The newly released Saturn photos by Cassini include two views of Enceladus, Saturn’s sixth-largest moon. Enceladus is a winter-appropriate ice world. Geysers at its poles shoot ice particles into space, some of which make it into orbit around Saturn. Some of this space “snow” becomes part of Saturn’s E ring, Saturn’s second outermost ring that is made of microscopic particles.
Other images highlight Saturn’s largest moon, Titan. There are no jolly elves at Titan’s north pole; liquid methane and ethane seas appear as splotchy features near the moon’s poles. At the south pole, a high-altitude vortex swirls. The hazy orange atmosphere of Titan is thought to resemble the atmosphere of early Earth.

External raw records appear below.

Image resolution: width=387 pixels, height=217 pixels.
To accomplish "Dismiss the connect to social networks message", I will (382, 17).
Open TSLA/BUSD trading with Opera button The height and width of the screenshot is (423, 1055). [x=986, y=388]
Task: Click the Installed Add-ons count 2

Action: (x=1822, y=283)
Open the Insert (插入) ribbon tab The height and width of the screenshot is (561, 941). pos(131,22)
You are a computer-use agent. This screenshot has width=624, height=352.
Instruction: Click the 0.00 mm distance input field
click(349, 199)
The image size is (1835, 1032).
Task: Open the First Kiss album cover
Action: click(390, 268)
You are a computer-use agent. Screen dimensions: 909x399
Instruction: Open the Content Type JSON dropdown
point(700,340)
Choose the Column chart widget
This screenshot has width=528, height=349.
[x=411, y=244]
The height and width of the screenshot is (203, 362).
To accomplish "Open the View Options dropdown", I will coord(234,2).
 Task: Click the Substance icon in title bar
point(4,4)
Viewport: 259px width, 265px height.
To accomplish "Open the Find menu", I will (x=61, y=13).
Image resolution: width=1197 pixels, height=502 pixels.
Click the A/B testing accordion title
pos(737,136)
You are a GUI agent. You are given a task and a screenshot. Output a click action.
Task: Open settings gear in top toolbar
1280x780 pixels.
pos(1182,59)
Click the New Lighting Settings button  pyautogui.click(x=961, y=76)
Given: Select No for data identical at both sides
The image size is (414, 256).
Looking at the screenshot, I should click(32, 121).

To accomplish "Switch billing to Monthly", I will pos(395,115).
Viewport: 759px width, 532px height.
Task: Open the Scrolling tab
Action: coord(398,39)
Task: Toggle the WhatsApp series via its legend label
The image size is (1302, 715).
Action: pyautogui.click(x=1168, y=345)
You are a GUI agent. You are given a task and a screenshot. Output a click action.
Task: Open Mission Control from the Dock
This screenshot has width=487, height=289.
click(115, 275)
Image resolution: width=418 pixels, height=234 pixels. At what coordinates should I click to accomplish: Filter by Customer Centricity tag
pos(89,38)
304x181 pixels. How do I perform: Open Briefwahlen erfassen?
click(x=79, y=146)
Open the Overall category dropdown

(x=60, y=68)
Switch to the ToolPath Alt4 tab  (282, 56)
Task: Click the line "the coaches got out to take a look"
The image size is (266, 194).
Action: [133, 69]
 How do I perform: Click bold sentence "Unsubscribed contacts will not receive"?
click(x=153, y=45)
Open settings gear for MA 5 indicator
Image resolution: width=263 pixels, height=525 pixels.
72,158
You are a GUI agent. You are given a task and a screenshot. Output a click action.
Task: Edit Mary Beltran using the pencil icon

During a recent cold snap, Washington-based photographer Angela Kelly and her son used homemade soap bubble solution and her camera to create an awesome series of photos entitled Frozen in a Bubble.
In an interview with KOMO News, Kelly explains, “We blew the bubbles across the top of our frozen patio table and also upon the hood of my car and then we watched in awe as each individual bubble froze with their own unique patterns. We noted how they would freeze completely before the sun rose but that once the sun was in view they would defrost along the tops or cease freezing altogether. We also noted how they would begin to deflate and implode in on themselves making them look like alien shapes or in some cases shatter completely leaving them to look like a cracked egg.”